> _GOAL OF THE EXERCISE_
Where the line with "Given: Open the apps grid icon" appears below, start writing out lines exactly, and finish with the line with "The width and height of the screenshot is (1568, 711).", which is included; write out nothing else.

══════════

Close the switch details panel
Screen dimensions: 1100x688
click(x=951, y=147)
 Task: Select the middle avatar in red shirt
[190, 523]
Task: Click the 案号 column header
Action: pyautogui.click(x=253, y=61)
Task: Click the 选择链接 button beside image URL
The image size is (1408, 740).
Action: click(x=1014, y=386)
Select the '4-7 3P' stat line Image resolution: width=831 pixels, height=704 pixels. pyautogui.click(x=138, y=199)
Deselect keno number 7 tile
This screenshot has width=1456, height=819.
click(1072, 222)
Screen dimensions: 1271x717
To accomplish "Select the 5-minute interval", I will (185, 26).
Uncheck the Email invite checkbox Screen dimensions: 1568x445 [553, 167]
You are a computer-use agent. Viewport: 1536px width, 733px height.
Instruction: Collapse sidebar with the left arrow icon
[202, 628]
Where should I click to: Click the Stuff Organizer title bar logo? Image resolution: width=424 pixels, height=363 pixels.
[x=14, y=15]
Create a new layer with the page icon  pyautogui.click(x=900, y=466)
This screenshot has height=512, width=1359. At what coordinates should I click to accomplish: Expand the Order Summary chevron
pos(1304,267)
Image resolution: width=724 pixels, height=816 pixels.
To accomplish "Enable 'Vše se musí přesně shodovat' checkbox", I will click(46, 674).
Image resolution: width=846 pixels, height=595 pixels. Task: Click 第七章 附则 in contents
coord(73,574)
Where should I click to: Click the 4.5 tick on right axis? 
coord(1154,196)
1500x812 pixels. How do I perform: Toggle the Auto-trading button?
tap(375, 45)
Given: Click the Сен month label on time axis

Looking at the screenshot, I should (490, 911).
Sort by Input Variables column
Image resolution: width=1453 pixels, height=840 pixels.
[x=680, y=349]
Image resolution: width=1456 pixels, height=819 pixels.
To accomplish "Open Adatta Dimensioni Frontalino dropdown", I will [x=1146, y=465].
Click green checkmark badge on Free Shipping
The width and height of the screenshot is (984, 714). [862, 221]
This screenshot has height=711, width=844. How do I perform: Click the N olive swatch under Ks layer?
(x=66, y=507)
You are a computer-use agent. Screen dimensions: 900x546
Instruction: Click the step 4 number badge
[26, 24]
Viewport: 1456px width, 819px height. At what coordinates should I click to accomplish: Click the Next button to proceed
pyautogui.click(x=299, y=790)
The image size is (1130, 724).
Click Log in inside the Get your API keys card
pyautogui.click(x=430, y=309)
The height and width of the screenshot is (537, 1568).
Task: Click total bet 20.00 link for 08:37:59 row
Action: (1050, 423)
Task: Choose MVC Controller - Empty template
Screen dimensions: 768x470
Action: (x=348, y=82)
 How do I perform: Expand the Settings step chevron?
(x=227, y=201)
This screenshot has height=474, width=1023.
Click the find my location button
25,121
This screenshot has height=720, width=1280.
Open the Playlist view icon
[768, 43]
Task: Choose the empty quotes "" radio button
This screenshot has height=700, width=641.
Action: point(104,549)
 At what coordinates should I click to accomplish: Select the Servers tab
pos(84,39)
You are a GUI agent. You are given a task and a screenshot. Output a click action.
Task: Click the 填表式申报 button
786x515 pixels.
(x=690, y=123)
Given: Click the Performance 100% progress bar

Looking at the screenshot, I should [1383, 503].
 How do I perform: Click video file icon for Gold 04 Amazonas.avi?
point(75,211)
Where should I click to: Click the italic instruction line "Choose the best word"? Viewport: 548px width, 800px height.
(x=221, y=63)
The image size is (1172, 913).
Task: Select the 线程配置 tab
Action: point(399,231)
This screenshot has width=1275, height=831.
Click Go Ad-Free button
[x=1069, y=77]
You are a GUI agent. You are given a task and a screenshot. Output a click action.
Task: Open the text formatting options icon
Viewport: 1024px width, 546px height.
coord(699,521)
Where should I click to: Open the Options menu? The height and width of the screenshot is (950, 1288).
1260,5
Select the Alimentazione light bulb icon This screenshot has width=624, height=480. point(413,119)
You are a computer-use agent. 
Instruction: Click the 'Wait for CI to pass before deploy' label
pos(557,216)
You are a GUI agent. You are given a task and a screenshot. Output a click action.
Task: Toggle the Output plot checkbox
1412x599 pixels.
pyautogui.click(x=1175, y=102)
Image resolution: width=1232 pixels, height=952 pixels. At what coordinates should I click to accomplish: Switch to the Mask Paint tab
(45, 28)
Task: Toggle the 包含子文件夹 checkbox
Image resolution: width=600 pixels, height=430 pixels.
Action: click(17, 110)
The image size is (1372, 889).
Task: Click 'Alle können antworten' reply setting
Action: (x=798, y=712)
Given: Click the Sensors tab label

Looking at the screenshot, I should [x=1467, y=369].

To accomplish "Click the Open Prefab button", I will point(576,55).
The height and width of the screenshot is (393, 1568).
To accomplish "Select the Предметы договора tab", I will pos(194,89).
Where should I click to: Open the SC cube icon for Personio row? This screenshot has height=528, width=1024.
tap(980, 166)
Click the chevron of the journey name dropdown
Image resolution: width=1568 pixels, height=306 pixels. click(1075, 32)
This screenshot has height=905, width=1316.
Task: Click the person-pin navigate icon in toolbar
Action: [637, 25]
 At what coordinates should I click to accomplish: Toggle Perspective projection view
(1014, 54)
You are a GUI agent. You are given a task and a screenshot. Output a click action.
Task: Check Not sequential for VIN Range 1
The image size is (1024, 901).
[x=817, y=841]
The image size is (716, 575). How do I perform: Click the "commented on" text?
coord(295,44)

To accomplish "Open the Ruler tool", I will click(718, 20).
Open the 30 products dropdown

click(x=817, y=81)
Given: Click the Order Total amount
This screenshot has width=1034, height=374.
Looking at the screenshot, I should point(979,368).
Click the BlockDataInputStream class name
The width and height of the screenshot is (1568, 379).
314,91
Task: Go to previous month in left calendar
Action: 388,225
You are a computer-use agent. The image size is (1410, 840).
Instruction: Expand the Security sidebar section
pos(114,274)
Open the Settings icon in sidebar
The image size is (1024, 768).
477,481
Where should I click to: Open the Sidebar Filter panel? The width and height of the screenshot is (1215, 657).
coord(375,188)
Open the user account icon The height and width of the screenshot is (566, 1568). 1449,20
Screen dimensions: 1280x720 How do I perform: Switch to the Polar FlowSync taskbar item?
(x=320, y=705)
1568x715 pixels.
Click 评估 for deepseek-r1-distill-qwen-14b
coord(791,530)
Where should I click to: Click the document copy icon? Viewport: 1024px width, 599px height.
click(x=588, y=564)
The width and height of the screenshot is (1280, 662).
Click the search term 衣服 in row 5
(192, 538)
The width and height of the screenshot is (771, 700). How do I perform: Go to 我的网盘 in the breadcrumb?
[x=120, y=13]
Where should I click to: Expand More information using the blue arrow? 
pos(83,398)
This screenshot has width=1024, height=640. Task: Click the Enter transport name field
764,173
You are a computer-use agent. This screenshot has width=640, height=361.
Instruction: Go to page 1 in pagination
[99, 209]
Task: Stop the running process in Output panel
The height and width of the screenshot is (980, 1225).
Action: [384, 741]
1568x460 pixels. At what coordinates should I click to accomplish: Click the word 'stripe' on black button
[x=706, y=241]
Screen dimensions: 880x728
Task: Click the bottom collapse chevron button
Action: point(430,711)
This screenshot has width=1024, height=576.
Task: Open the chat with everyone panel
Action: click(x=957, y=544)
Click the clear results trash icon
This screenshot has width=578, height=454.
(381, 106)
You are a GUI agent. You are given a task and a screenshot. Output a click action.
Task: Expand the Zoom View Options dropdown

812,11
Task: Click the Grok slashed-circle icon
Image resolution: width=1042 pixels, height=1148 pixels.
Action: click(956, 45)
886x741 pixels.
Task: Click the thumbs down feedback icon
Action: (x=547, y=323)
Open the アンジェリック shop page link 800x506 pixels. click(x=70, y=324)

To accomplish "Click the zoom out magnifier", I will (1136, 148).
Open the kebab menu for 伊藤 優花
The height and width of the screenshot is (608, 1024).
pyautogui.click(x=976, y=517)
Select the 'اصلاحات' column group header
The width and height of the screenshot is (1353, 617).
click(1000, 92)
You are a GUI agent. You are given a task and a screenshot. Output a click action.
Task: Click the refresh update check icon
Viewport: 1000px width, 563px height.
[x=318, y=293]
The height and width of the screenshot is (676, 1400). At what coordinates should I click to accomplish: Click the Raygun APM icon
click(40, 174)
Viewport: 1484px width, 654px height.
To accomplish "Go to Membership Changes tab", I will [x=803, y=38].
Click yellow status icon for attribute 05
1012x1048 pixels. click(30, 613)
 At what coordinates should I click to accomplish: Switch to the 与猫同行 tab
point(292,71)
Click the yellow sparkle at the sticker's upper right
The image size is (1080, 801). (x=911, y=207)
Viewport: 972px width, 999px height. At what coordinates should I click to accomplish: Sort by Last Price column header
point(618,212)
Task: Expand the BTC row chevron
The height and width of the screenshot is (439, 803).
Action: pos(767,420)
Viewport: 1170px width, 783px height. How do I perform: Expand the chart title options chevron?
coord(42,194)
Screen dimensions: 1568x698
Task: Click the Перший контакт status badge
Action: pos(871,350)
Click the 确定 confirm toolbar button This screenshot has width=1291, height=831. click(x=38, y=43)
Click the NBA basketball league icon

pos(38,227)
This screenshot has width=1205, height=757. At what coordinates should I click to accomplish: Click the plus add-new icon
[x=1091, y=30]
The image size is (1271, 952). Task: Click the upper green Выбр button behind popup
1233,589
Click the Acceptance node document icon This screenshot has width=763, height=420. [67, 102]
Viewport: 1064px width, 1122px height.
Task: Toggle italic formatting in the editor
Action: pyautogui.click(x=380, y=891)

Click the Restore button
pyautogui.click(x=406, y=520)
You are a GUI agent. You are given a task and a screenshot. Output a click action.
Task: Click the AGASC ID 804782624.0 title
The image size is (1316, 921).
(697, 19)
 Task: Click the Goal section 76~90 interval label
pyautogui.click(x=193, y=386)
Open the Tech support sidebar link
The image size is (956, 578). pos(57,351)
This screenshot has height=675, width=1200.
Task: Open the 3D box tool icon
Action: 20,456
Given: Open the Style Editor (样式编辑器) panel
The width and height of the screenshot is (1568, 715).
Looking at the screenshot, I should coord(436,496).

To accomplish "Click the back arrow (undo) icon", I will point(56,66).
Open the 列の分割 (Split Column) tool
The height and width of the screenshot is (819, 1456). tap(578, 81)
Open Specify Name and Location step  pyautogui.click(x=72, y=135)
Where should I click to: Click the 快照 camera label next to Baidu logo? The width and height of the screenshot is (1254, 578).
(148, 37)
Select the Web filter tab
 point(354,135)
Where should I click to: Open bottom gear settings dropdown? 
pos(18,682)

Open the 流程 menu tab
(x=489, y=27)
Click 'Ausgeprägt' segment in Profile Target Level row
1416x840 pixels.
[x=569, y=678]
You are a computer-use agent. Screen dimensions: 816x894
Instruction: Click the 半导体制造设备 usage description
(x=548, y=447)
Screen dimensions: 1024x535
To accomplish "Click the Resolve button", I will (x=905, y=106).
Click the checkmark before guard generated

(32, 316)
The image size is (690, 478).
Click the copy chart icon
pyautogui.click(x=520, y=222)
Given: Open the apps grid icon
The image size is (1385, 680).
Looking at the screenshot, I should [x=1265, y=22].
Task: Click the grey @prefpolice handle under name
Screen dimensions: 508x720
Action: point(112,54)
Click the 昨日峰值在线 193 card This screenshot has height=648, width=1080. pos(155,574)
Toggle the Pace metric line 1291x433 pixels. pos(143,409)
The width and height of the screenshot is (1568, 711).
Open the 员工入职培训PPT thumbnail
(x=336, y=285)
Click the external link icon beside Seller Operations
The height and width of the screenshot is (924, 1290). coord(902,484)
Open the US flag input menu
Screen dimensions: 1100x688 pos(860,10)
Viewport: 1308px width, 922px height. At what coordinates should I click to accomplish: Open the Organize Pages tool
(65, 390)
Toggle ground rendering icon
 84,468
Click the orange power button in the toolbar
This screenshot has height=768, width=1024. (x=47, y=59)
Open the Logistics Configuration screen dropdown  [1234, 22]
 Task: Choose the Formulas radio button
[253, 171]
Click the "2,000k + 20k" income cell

══════════

> _OUTPUT_
Given: Open the apps grid icon
The image size is (1385, 680).
Looking at the screenshot, I should [x=1265, y=22].
Task: Click the grey @prefpolice handle under name
Screen dimensions: 508x720
Action: point(112,54)
Click the 昨日峰值在线 193 card This screenshot has height=648, width=1080. pos(155,574)
Toggle the Pace metric line 1291x433 pixels. pos(143,409)
The width and height of the screenshot is (1568, 711).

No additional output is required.